▸ TASK INSTRUCTIONS: Please copy word for word the part of the Bears Club Drive sales notes below, starting with "103 Bears Club" and going on through "net investment returns.".

Address tiers: "Estate homes" refers to properties at 100–200 series addresses on Bears Club Drive (custom SFH on lots of 0.81–2.40 acres). "Cluster homes" refers to properties at 400-series addresses (attached or semi-attached product, 3,225–4,800 SF living area, higher HOA per unit reflecting shared amenity costs). Both are included in aggregate figures; tier distinctions are noted in analysis.
103 Bears Club Drive SF discrepancy: The 2017 sale record shows 8,961 SF living area; the 2024 record shows 9,100 SF, a 139 SF difference likely reflecting an addition or remeasurement. Both figures are sourced from their respective MLS records and used for their respective $/SF calculations.
Repeat sales appreciation: Gross appreciation figures are based on sale prices only and do not account for capital improvements, renovation costs, carrying costs, closing costs, or financing. These are gross price changes, not net investment returns.

▸ DATA SECTION:
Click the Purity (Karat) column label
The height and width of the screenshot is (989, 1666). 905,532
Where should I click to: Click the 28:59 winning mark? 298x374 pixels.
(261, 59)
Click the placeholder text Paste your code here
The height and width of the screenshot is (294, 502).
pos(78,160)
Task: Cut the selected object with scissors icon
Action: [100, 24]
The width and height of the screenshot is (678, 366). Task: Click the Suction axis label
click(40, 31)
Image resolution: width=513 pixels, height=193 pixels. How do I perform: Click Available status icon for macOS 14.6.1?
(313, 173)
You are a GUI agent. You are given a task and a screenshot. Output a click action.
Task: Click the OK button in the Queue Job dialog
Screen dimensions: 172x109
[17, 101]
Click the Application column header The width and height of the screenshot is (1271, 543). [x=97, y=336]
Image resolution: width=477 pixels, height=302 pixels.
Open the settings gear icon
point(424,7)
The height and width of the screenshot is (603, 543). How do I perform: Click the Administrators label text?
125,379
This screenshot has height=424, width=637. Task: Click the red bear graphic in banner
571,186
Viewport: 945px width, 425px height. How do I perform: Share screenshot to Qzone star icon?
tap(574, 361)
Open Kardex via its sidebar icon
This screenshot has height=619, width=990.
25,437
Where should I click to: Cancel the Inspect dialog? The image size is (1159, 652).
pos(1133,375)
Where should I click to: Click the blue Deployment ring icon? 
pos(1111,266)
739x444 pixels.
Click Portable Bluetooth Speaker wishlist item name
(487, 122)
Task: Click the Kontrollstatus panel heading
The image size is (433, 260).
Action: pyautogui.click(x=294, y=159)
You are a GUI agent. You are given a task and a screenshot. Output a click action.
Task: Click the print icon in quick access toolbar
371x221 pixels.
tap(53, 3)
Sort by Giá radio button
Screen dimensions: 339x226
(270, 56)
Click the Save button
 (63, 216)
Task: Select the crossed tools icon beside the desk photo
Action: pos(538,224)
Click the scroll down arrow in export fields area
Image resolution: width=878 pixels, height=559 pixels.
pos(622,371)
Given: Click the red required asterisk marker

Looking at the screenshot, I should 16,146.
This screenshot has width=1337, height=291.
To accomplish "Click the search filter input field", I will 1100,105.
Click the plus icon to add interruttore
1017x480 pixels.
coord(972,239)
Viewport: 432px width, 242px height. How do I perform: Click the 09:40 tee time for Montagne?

▸ EXERCISE ANSWER:
103 Bears Club Drive SF discrepancy: The 2017 sale record shows 8,961 SF living area; the 2024 record shows 9,100 SF, a 139 SF difference likely reflecting an addition or remeasurement. Both figures are sourced from their respective MLS records and used for their respective $/SF calculations.
Repeat sales appreciation: Gross appreciation figures are based on sale prices only and do not account for capital improvements, renovation costs, carrying costs, closing costs, or financing. These are gross price changes, not net investment returns.